Thinking...  How tired I feel at the moment

Looking forward to... Doing a bunch of reading today.


Sunday, September 22, 2013

Fall Into Reading 2013

This is my third year participating in this annual fall reading session and each year I enjoy it more and more.  I don't think I was thinking about this past August, but when Musings of a Book Addict put up a post that she would be hosting the event this year, I knew that it was coming up and started to think about the books that I would probably read this coming fall.

And when I did think about it earlier today, this years list is going to be a bit longer than last years.  Part of the reason is that the number of books that I am currently reading and am hoping to complete more than I did last year.  Maybe I should aim low like I did last year so as not to be disappointed when my list isn't complete when winter starts.

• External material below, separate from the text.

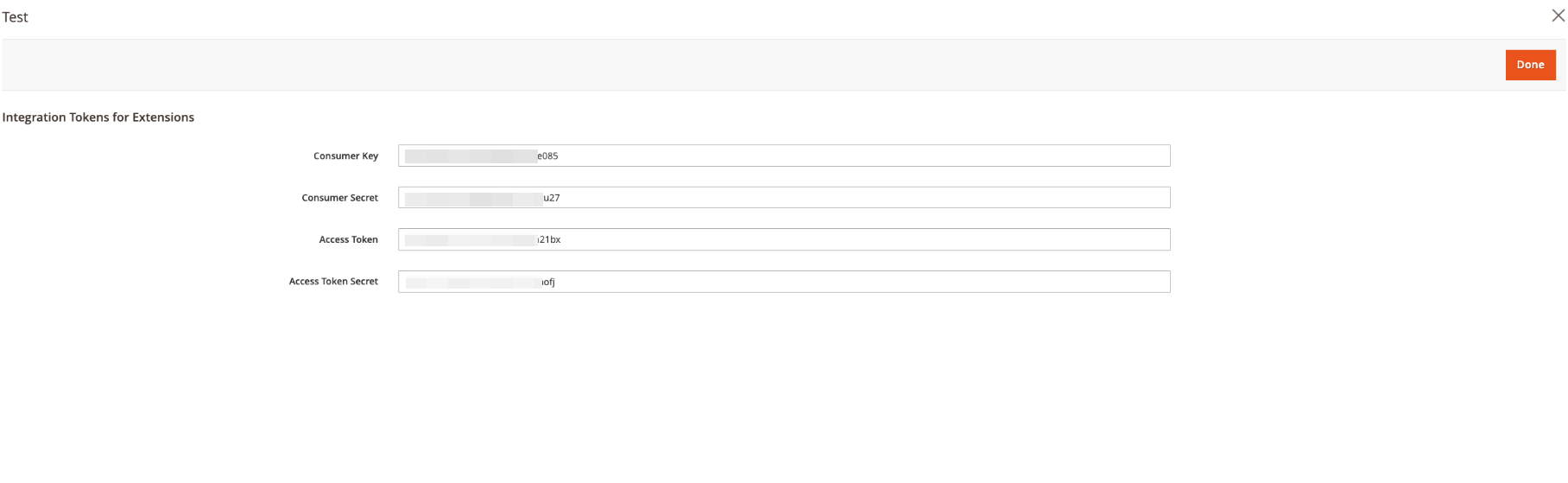Focus the Access Token Secret input field
1568x483 pixels.
coord(784,282)
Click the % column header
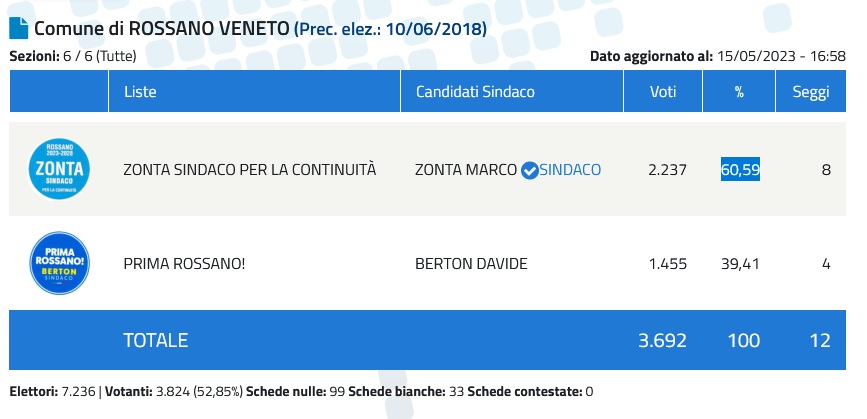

But in any case here is my list:

• The Thorn Birds
• Northanger Abbey
• War & Peace
• Agnes Grey
• The Count of Monte Cristo
• Vilette
• Harry Potter and the Order of the Phoenix
• The Snow Child
• The Light Between Oceans

I will try to update my reading progress about every two weeks. Happy reading everybody.

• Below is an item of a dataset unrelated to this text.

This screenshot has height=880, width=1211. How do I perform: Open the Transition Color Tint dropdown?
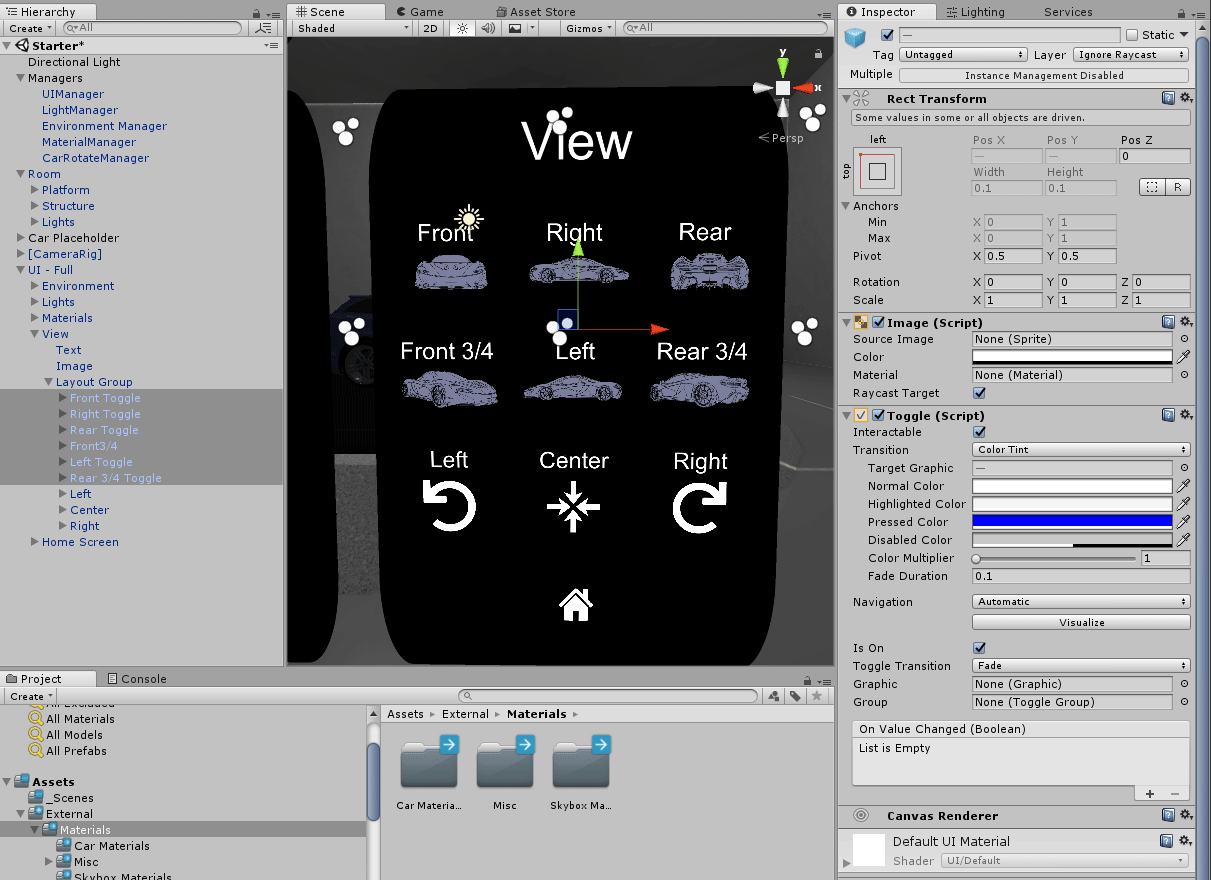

Sunday Salon - Movie Tie In Covers

I spent yesterday afternoon catching up on podcasts that have gathering dust and one of them was movie-tie-in covers, where they mentioned an article on this topic in which they gave 8 hideous movie-tie-in covers (interestingly enough, they didn't give what movie-tie-in covers that they do like).

Personally, its a personal preference as to whether on purchases a movie-tie-in cover or not.  I know that most readers really don't care what sort of cover that they have, as long as they get their hand on the content that they want to read.  My personal preference is that there are some movie-tie-in's that I actually do like and there are times in which I do seek out the movie-tie-in (or tvshow-tie-in) cover.  And quite honestly there are times when one can only find the movie-tie-in copy of the book on sale.

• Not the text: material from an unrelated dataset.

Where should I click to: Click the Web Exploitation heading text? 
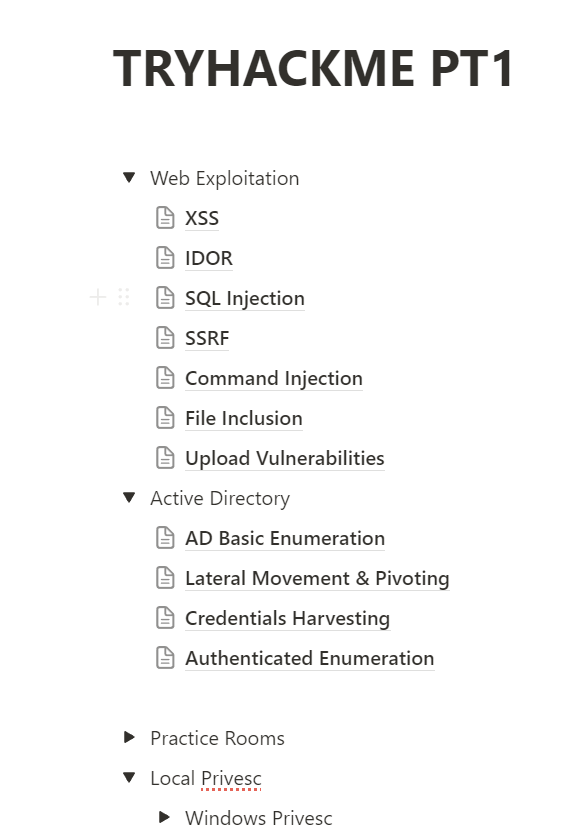click(x=224, y=179)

And if a movie-tie-in gets a person to read something, the more power to them.  I understand that people may have a preference to not purchase a movie-tie-in cover and that there are people that seek the original cover out, as much as possible, but honestly sometimes that isn't possible and personally it borders on snobbery when readers look down on readers that obtain a movie-tie-in cover.  Did we not learn to not judge a book by its cover?

Hopefully talk to you next week.


Sunday, September 8, 2013

It's Monday! What Are You Reading (Sept. 7)

It's Monday! What Are You Reading? is a fun weekly meme that is hosted by Shelia at Book Journey, in which we share what we've read and reviewed and what we plan on reading in the coming week.

What I have reviewed since the last post:
1) The Sandcastle Girls by Chris Bohjalian (review)
2) Mr. Churchill's Secretary by Susan Elia MacNeal (review
3) The Paris Wife by Paula McLain (review)
4) The Life and Times of Call the Midwife by Heidi Thomas (review)
5) The Dinner by Herman Koch (review)
6) A Game of Thrones by George R.R. Martin (review)
7) Dearie by Bob Spitz (review
8) Emma by Jane Austen (review)
9) Wives and Daughters by Elizabeth Gaskell (review)
10) Sense & Sensibility by Jane Austen (review)
11) Moby Dick by Herman Melville (review

What I am planning on reading this week:
• Agnes Grey
• Harry Potter and the Order of the Phoenix
• The Count of Monte Cristo
• The Light Between the Oceans
• The Thorn Birds
• Villette
• War and Peace

 What's up next:
Probably more of the same.

Happy reading. 

Book podcasts that I listen to

 One of the favourite things I have loved doing during the past few years is listening to podcasts on a wide variety of topics.  Most of the podcasts that I listen to are historical based, but I do listen to a number of book based podcasts.  I am not saying that you have to listen to these podcasts, but am only recommending them for those that may be looking for something to find book recommendations from.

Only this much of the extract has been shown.